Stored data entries
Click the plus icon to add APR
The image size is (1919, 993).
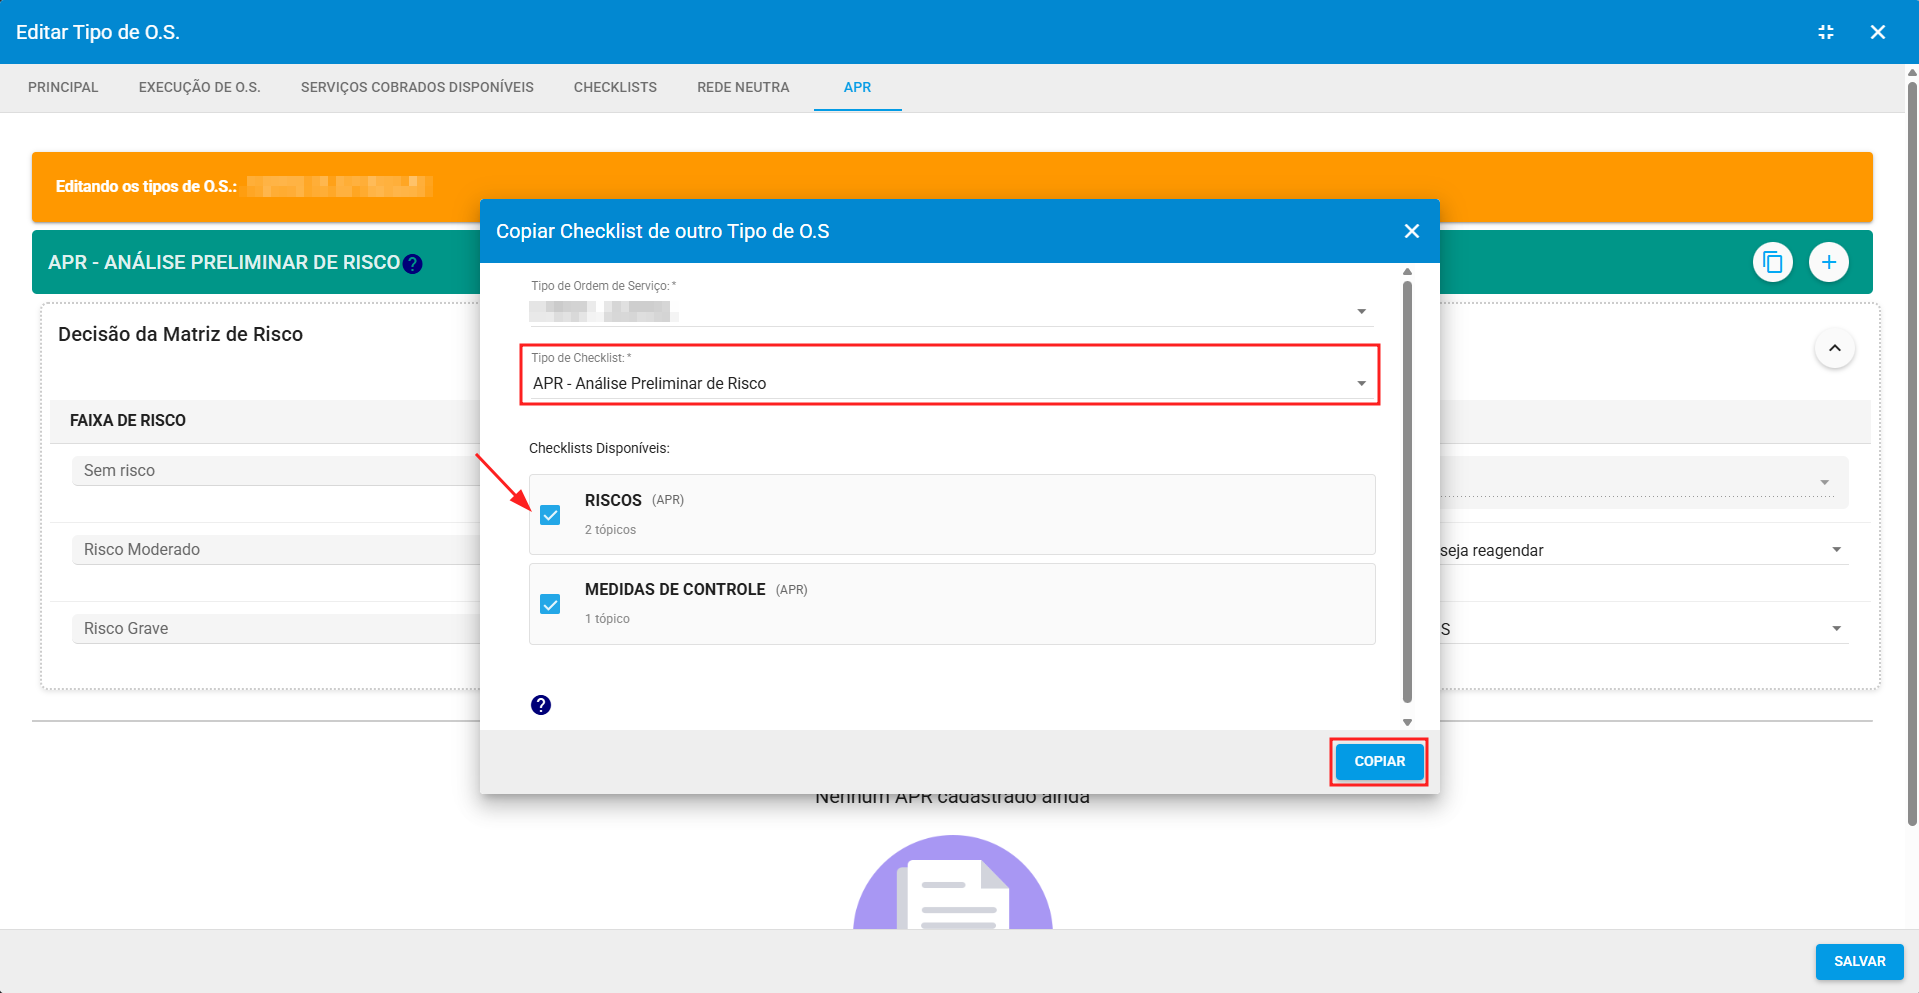point(1828,263)
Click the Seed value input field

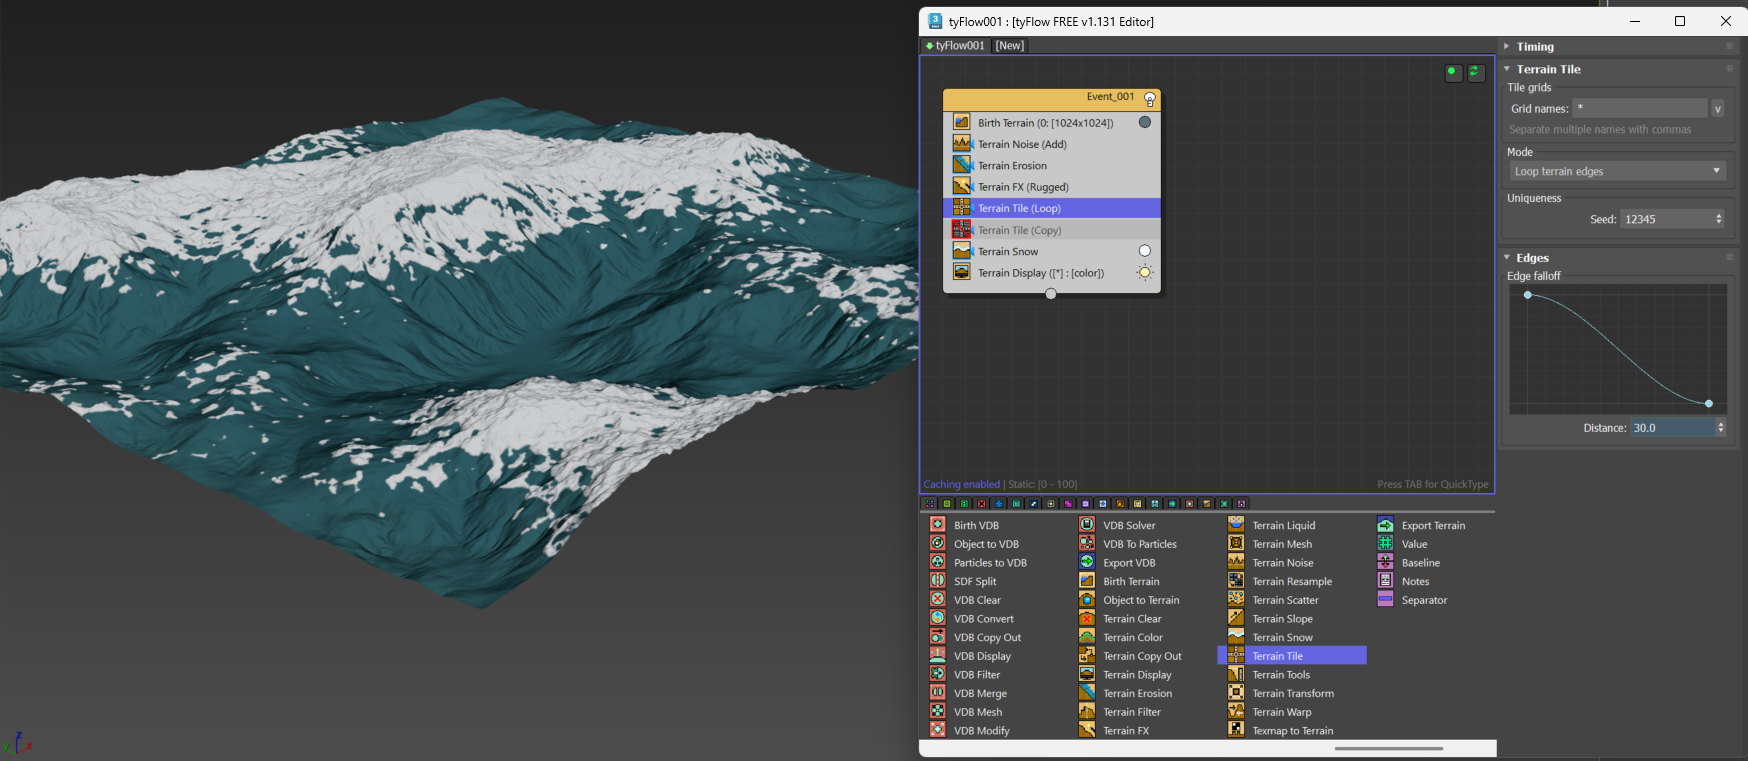point(1667,219)
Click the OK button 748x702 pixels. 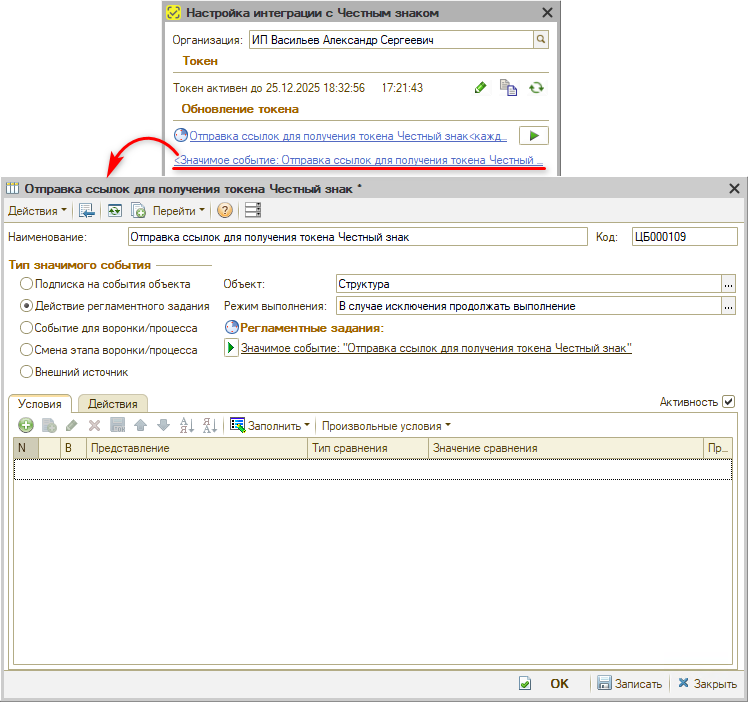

**ABOUT THIS TASK**
The records above should be reproduced exactly, with no pictures included.

**EXERCISE RESPONSE**
Click the plus icon to add APR
The image size is (1919, 993).
point(1828,263)
Click the Seed value input field

point(1667,219)
Click the OK button 748x702 pixels. 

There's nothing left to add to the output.